### Task goal
Within the records that follow, find every line containing the string "magnifier". Copy those lines.
(The data begins)
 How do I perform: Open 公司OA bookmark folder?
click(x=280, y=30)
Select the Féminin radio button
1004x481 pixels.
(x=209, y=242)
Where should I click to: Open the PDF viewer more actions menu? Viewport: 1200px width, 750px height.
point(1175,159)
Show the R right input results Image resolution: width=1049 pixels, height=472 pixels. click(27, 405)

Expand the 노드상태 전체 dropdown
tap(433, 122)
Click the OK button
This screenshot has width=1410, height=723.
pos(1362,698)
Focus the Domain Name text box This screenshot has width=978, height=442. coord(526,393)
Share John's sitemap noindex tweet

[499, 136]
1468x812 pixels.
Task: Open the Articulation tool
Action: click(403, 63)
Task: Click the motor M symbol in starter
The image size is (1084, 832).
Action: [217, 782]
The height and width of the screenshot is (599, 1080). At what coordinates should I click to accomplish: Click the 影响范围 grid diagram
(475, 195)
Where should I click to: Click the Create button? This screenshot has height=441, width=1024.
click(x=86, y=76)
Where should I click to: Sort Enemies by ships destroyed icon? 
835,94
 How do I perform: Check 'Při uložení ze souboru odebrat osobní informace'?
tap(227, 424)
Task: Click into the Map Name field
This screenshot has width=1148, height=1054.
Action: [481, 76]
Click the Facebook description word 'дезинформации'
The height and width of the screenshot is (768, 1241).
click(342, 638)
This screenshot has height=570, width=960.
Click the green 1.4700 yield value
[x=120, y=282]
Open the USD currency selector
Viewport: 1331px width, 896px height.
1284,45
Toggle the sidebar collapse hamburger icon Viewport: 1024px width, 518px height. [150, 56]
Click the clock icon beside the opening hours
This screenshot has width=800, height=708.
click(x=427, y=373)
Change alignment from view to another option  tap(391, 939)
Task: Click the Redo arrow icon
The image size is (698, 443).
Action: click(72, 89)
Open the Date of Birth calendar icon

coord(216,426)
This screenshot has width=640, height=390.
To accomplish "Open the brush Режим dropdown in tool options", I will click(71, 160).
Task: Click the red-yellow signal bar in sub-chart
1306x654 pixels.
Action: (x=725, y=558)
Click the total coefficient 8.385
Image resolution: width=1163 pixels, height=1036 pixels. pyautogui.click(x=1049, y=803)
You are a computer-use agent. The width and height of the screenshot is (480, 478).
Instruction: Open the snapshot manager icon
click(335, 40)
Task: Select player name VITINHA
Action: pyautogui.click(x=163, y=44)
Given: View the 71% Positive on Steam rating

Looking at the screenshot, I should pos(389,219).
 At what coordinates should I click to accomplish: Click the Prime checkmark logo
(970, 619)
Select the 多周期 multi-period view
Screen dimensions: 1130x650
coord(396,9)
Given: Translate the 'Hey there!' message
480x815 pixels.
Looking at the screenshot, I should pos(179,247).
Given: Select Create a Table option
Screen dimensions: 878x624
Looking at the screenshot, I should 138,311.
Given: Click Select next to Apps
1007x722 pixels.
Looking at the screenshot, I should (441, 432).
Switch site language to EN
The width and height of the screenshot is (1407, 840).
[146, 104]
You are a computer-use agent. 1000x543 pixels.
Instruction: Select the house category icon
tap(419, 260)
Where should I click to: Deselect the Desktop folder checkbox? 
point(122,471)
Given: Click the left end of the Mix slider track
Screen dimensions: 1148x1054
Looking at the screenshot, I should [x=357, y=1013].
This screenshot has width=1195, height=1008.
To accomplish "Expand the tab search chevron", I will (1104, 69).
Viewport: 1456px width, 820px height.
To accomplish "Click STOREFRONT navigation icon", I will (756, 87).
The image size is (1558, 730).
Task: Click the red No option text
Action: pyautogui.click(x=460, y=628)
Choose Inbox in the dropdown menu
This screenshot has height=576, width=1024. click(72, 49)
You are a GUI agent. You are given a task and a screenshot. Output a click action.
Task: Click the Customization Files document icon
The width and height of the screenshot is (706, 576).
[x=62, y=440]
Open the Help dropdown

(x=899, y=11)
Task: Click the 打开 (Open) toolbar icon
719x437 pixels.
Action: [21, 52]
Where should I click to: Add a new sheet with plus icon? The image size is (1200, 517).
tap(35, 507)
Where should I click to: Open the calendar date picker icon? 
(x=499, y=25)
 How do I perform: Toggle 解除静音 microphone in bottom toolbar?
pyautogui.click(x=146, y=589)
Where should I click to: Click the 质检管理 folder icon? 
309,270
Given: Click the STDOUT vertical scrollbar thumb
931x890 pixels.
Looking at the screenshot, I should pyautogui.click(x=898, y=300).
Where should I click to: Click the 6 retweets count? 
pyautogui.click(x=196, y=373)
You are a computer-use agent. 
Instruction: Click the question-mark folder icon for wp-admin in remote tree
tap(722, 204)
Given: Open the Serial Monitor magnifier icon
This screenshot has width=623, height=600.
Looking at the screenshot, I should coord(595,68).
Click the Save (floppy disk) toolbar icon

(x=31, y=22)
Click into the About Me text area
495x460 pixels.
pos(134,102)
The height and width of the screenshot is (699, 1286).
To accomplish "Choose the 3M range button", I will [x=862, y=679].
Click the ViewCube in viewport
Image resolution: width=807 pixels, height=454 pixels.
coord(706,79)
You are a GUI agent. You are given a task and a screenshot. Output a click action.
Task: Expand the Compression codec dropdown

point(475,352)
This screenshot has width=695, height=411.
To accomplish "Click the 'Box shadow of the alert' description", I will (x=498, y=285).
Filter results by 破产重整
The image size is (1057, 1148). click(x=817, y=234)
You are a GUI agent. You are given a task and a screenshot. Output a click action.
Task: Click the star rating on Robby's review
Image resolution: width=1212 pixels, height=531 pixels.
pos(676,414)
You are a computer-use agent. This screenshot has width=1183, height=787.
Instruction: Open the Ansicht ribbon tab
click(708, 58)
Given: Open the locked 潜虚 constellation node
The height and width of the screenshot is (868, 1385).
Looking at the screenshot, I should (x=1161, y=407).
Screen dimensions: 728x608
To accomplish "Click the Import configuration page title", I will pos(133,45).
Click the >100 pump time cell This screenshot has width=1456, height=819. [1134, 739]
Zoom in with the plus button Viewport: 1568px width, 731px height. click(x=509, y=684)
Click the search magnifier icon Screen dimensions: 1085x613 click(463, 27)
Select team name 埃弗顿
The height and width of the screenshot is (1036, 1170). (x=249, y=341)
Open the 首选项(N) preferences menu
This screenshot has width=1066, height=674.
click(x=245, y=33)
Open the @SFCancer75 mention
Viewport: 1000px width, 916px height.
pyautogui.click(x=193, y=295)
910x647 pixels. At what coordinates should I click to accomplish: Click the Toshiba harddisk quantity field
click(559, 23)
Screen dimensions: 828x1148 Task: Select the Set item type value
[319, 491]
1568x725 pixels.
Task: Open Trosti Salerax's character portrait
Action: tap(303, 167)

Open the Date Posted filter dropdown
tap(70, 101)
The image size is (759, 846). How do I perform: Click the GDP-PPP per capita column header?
(The data ends)
### Task response
Given: Open the Serial Monitor magnifier icon
Click the search magnifier icon Screen dimensions: 1085x613 click(463, 27)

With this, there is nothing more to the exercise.